The two railroads have also fought over Amtrak’s plan to close its East River tunnels, which are also used by the MTA’s Long Island Rail Road, in order to repair damage from Hurricane Sandy in 2012. Amtrak earlier this year also killed the MTA’s plan to run Metro-North service to Albany out of Grand Central Terminal, which would have offered cheaper tickets than the national railroad.
And last year, the Trump administration put Amtrak in charge of the long-sought reconstruction of Penn Station, taking control of the project away from the MTA.
The issue at the heart of the lawsuit dates back to August 2021, when Amtrak was testing its new Acela trains. The lawsuit says the train’s pantograph — a device on top of the train that connects it to the power line — was damaged when it hit a Metro-North bridge.

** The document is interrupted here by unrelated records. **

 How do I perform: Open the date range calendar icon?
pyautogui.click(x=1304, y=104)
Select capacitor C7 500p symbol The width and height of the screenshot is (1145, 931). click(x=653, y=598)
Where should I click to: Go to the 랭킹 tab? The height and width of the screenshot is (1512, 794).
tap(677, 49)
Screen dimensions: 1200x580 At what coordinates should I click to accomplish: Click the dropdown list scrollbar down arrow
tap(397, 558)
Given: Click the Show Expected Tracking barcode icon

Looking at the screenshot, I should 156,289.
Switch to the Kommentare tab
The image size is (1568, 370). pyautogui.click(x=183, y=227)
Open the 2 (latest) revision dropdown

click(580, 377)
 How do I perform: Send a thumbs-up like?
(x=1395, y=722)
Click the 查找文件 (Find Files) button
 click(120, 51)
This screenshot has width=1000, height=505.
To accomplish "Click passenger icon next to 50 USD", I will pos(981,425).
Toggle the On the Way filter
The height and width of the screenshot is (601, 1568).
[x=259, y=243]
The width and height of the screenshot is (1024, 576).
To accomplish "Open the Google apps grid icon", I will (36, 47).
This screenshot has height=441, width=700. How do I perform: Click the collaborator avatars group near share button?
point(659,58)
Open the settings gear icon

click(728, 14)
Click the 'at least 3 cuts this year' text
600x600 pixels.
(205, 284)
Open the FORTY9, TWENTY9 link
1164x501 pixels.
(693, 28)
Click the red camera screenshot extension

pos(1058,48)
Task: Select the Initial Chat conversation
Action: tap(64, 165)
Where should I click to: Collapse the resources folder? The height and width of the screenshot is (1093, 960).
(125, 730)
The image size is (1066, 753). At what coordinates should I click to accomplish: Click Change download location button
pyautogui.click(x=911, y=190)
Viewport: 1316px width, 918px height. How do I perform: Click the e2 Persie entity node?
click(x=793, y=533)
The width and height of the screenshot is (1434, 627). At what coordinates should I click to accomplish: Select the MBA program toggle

The lawsuit states Amtrak redesigned the device on top of its train, but in January this year, one of them damaged a Metro-North power line during rush hour, upending commutes for thousands of riders.
Amtrak wrote in court documents that its engineers went back to the lab after the fiasco and came up with a new design for the faulty pantograph, but the MTA denied Amtrak access to the tracks to continue testing.
MTA spokesperson John McCarthy suggested the lawsuit was politically motivated, but did not address the allegations the agency refused Amtrak access to its tracks.
“It’s not clear who in the federal government is directing Amtrak’s lawyers to create distractions from the real issue — getting Bronxites the service they deserve,” McCarthy wrote in a statement.
Amtrak spokesperson Jason Abrams said the MTA’s refusal to open its tracks violated agreements between the two railroads that have been in place since the early 1990s.